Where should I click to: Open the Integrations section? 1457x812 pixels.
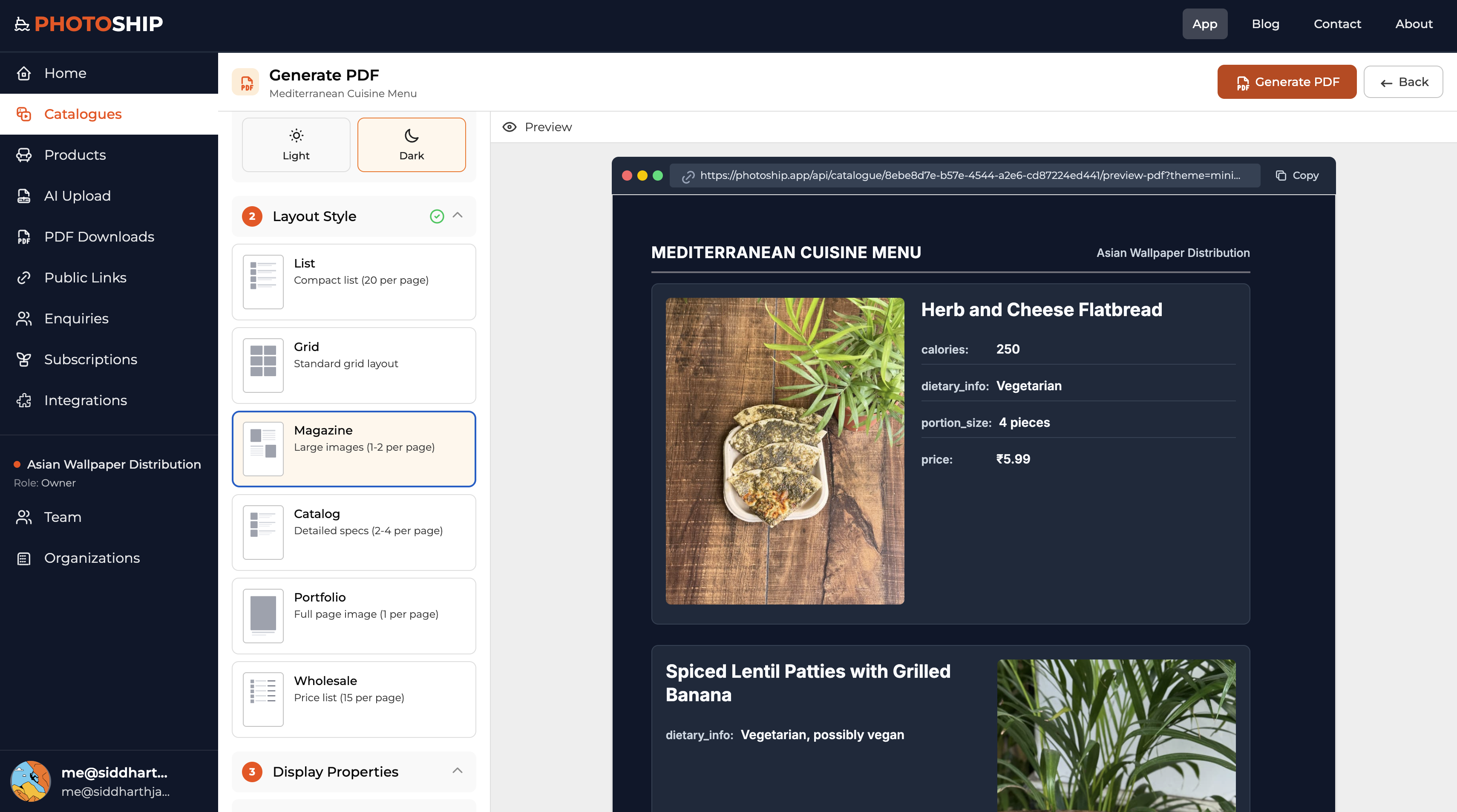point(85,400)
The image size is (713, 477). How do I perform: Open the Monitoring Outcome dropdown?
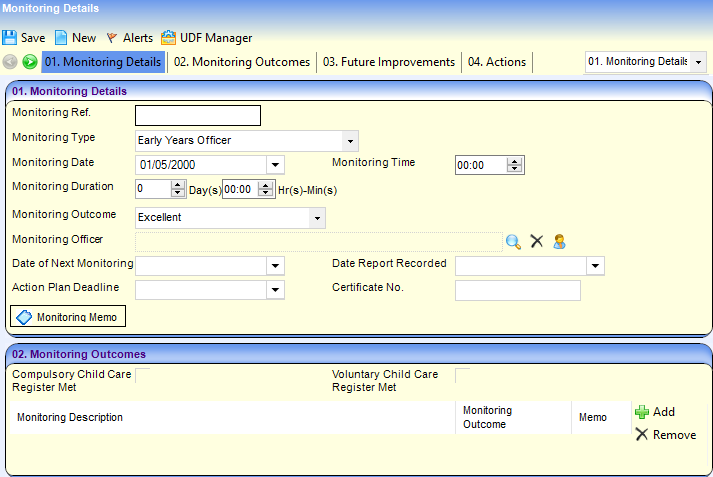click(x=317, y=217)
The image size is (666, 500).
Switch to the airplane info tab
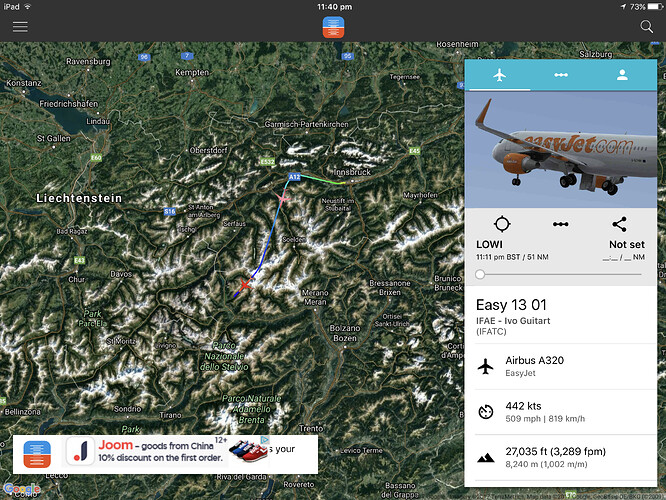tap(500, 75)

◆ ◆ ◆ ◆ ◆

* Set task: Convert the records above into a two-column CSV with the columns instruction and location, one row per record. Put the record's text in one quoted field and its answer in the other, replace line breaks with spaces, and leave out the pictures.

* Written answer:
instruction,location
"Where should I click to: Open the Integrations section? 1457x812 pixels.","point(85,400)"
"The image size is (713, 477). How do I perform: Open the Monitoring Outcome dropdown?","click(x=317, y=217)"
"The image size is (666, 500). Switch to the airplane info tab","tap(500, 75)"